### SHORT EXERCISE
Render the material below as a JSON array of strings, with one string per line and blank lines omitted.

── GIVEN ENTRIES ──

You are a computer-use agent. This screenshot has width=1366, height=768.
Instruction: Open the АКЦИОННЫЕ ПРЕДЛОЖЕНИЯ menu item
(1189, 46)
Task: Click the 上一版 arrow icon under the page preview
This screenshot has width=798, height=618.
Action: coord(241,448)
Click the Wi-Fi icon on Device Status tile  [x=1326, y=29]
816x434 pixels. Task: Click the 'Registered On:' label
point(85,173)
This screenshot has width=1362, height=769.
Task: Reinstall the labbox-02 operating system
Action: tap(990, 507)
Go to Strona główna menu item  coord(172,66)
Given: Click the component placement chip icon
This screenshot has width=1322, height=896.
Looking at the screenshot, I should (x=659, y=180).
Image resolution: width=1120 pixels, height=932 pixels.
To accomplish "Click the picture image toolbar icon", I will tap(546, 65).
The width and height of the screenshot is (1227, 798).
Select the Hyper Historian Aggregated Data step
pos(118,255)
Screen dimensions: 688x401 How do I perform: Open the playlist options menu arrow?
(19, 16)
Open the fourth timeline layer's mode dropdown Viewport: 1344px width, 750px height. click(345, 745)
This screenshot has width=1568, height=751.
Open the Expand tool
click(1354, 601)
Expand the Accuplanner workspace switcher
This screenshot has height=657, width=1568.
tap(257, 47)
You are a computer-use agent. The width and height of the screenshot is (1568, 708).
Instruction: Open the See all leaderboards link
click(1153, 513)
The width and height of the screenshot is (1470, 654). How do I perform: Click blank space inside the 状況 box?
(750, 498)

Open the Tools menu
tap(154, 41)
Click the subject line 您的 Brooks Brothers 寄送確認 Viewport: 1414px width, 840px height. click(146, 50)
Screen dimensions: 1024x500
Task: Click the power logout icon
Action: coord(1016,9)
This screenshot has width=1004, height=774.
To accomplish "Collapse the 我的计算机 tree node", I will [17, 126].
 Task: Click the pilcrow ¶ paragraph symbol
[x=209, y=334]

───

### RESPONSE TO THE EXERCISE
[
  "You are a computer-use agent. This screenshot has width=1366, height=768.",
  "Instruction: Open the АКЦИОННЫЕ ПРЕДЛОЖЕНИЯ menu item",
  "(1189, 46)",
  "Task: Click the 上一版 arrow icon under the page preview",
  "This screenshot has width=798, height=618.",
  "Action: coord(241,448)",
  "Click the Wi-Fi icon on Device Status tile  [x=1326, y=29]",
  "816x434 pixels. Task: Click the 'Registered On:' label",
  "point(85,173)",
  "This screenshot has width=1362, height=769.",
  "Task: Reinstall the labbox-02 operating system",
  "Action: tap(990, 507)",
  "Go to Strona główna menu item  coord(172,66)",
  "Given: Click the component placement chip icon",
  "This screenshot has width=1322, height=896.",
  "Looking at the screenshot, I should (x=659, y=180).",
  "Image resolution: width=1120 pixels, height=932 pixels.",
  "To accomplish \"Click the picture image toolbar icon\", I will tap(546, 65).",
  "The width and height of the screenshot is (1227, 798).",
  "Select the Hyper Historian Aggregated Data step",
  "pos(118,255)",
  "Screen dimensions: 688x401 How do I perform: Open the playlist options menu arrow?",
  "(19, 16)",
  "Open the fourth timeline layer's mode dropdown Viewport: 1344px width, 750px height. click(345, 745)",
  "This screenshot has width=1568, height=751.",
  "Open the Expand tool",
  "click(1354, 601)",
  "Expand the Accuplanner workspace switcher",
  "This screenshot has height=657, width=1568.",
  "tap(257, 47)",
  "You are a computer-use agent. The width and height of the screenshot is (1568, 708).",
  "Instruction: Open the See all leaderboards link",
  "click(1153, 513)",
  "The width and height of the screenshot is (1470, 654). How do I perform: Click blank space inside the 状況 box?",
  "(750, 498)",
  "Open the Tools menu",
  "tap(154, 41)",
  "Click the subject line 您的 Brooks Brothers 寄送確認 Viewport: 1414px width, 840px height. click(146, 50)",
  "Screen dimensions: 1024x500",
  "Task: Click the power logout icon",
  "Action: coord(1016,9)",
  "This screenshot has width=1004, height=774.",
  "To accomplish \"Collapse the 我的计算机 tree node\", I will [17, 126].",
  " Task: Click the pilcrow ¶ paragraph symbol",
  "[x=209, y=334]"
]